▸ Exercises:
(1) In the blog post about tea and siblings, why does the writer post the newspaper piece again? Answer in one to three sentences.
(2) Extend the blog post about tea and siblings, picking up right after its final sentence.

▸ Extracted text:
=== Section Start ===

Wednesday, August 01, 2012

Tea and Siblings

My sister Jen rang last night to ask exactly what time my train is arriving, and to suggest I take some Yorkshire tea, as I hate her tea. (i.e what she calls “tea.” I think it’s Tetley’s or PG Tips – don’t go there.) I love my family. I love it that we can be honest with each other.

I know I have a thing about tea and I make no apology for it. I often mention it on my blog, for example  here, and here. The latter post I wrote in Belgium on a French keyboard, when I was staying with my brother. He doesn’t understand tea, either.

Enough about tea. Here is a piece I had in the Times some time ago. I’ve put it on my blog before, but I’m not apologising.(I’m in a very non-apologetic mood this morning – bullish, I am – it’s probably because I’m excited about going to stay with Jen.) Anyway, I’m posting the piece again, because I love my sibs and they should get full credit for being fab.    

Sue Hepworth (front left) with her family - 1958

The Comfort of Siblings

I am a late developer, and so it is no great wonder that it has taken me fifty years, and my father's death, to appreciate fully the worth of my brothers and sisters.

=== Section End ===

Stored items
=== Section Start ===

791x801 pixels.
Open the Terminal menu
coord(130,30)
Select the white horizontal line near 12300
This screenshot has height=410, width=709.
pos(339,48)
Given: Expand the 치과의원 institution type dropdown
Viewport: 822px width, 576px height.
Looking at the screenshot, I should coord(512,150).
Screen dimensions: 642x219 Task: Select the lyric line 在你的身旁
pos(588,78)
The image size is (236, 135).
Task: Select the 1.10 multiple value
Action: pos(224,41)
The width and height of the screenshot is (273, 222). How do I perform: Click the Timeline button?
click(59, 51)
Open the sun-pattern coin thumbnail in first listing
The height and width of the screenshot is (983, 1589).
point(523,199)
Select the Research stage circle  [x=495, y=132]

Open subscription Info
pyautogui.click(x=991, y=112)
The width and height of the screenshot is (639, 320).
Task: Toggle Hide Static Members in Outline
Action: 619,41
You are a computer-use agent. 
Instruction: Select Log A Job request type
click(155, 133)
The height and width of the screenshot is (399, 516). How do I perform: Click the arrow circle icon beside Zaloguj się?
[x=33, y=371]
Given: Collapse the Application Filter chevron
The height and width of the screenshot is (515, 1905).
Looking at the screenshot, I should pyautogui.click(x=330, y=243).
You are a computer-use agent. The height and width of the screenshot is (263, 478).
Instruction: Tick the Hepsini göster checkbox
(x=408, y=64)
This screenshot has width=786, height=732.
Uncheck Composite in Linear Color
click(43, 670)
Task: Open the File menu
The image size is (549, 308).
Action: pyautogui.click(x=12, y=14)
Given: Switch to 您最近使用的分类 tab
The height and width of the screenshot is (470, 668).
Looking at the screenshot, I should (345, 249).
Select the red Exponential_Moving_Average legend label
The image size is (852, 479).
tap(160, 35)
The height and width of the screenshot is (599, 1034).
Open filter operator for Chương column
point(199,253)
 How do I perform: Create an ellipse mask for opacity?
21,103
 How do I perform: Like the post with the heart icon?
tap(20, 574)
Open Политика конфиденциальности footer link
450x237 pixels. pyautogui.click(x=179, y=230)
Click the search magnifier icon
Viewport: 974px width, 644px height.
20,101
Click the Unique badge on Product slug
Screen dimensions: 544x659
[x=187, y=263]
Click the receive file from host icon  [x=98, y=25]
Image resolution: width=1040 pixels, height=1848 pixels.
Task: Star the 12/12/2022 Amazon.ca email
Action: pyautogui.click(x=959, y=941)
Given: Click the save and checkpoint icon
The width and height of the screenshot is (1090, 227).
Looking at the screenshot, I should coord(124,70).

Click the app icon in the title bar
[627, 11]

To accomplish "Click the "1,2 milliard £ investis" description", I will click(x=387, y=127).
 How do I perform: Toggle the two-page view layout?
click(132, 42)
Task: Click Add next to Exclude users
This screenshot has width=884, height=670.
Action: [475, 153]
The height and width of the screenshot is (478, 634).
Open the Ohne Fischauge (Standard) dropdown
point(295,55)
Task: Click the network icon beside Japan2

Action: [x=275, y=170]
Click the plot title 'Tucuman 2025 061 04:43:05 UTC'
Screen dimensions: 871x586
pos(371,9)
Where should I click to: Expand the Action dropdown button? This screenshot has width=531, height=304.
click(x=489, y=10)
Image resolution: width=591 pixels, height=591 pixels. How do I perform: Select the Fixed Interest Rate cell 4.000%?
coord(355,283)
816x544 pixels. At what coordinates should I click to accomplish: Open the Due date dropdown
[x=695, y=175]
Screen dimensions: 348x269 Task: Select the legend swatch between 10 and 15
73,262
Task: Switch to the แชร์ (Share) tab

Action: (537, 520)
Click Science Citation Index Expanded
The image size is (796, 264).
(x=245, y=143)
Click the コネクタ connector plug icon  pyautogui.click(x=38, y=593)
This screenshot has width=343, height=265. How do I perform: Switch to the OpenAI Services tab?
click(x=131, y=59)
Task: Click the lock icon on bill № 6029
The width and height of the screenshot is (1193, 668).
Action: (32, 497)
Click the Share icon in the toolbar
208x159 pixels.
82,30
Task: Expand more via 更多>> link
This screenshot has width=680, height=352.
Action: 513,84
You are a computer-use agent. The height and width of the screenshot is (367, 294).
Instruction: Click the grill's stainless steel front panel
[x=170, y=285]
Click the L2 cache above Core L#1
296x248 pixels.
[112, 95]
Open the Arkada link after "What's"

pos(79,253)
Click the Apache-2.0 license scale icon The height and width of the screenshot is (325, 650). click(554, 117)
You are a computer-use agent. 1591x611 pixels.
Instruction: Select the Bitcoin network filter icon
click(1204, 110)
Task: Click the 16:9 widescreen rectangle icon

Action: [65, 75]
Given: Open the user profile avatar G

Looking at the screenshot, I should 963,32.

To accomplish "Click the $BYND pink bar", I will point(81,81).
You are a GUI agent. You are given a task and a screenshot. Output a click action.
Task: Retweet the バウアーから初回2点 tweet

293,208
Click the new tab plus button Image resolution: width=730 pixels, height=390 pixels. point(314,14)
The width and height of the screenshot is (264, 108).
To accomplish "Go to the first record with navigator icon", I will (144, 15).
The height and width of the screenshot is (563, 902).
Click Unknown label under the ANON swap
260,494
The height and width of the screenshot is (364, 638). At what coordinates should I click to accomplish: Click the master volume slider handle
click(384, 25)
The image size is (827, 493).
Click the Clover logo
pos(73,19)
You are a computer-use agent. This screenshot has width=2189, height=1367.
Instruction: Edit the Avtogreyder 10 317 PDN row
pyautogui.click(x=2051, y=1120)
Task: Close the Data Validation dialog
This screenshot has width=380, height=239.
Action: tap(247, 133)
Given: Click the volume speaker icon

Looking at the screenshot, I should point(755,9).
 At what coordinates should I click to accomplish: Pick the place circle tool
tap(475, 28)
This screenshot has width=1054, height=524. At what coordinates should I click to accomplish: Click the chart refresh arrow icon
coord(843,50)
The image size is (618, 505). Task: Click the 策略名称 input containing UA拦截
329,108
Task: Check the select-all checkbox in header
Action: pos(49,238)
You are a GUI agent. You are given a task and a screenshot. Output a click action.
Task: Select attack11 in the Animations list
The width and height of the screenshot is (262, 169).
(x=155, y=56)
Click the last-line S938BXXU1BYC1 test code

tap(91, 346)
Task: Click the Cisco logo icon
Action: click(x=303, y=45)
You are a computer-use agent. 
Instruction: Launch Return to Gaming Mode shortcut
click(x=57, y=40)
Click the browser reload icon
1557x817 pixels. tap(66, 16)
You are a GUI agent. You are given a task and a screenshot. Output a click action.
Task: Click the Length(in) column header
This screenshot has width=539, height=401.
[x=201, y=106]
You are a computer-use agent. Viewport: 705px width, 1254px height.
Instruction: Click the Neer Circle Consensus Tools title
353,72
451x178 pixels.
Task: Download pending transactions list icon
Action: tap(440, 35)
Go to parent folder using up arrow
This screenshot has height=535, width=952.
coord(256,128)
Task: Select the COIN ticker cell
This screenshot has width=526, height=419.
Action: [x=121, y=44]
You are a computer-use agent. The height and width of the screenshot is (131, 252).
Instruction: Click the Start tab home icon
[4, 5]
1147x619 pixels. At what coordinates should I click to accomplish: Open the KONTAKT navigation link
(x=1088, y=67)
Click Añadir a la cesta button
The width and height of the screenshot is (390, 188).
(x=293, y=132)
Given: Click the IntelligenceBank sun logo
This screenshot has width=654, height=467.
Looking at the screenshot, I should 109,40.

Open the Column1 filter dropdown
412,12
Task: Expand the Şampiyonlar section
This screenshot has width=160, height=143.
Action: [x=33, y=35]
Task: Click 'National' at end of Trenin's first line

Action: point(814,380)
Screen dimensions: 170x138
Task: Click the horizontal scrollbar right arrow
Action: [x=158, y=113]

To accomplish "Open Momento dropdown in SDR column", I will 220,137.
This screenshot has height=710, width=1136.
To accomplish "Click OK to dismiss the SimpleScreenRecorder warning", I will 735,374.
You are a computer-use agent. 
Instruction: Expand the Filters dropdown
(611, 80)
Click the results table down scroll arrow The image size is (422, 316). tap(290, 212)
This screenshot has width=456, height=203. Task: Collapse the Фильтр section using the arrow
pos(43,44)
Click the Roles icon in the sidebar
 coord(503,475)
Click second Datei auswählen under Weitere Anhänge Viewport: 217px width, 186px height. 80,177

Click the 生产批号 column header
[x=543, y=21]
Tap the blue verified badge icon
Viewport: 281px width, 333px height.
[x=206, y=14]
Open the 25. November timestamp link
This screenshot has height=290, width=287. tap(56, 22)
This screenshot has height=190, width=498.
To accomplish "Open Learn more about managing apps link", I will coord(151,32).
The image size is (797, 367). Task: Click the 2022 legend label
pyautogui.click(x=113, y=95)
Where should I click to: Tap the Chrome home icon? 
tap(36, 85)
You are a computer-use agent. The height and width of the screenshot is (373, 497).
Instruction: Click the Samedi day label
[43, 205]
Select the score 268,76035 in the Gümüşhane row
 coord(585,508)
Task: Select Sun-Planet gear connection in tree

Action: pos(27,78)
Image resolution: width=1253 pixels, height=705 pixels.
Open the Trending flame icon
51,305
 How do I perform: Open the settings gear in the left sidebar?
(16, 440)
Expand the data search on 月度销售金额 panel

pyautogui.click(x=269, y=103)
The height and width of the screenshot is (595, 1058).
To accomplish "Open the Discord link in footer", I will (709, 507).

=== Section End ===

▸ Written responses:
(1) The writer posts the piece again out of love for the siblings, who the writer thinks should get full credit for being fab.

(2)
I don't deny that siblings can be some of the most annoying of God's creations, especially when young. Sisters are apt to borrow your opal ring, wear it to clean the hen-house, and then come and tell you they’ve lost it. Brothers are apt to lean from their bedroom window and give a running commentary while you kiss your boyfriend goodnight, or write in the cream on your wedding reception trifle "Wot, no shotgun?"

Siblings may also out-perform you at school, or in my case, something worse: be seen as having more common sense, so that when in the middle of my degree course I told my mother I was pregnant, she said "Oh Sue, I always said it would be you."

I know that in some families the death of a parent brings out the worst in those left behind, with scrabbling over legacies, and recriminations about how little this one or that one has contributed. Or there are arguments over the gravestone or where to scatter the ashes.

In my family it has been the opposite. During my father's last illness we combined efforts to support my mother in her caring role. Then when my father was in hospital we shared the visiting.

When I left my father at the hospital, I would drive disconsolately back up the dale to my mother's house. Wanting to share my distress at my father’s deteriorating condition before I saw my mother, I'd ring my younger brother (a gardener) and he would tell me which village and in which garden he was working. I'd meet him at the gate for a hug and a chat, so I was sufficiently restored not to burden my mother with my tears.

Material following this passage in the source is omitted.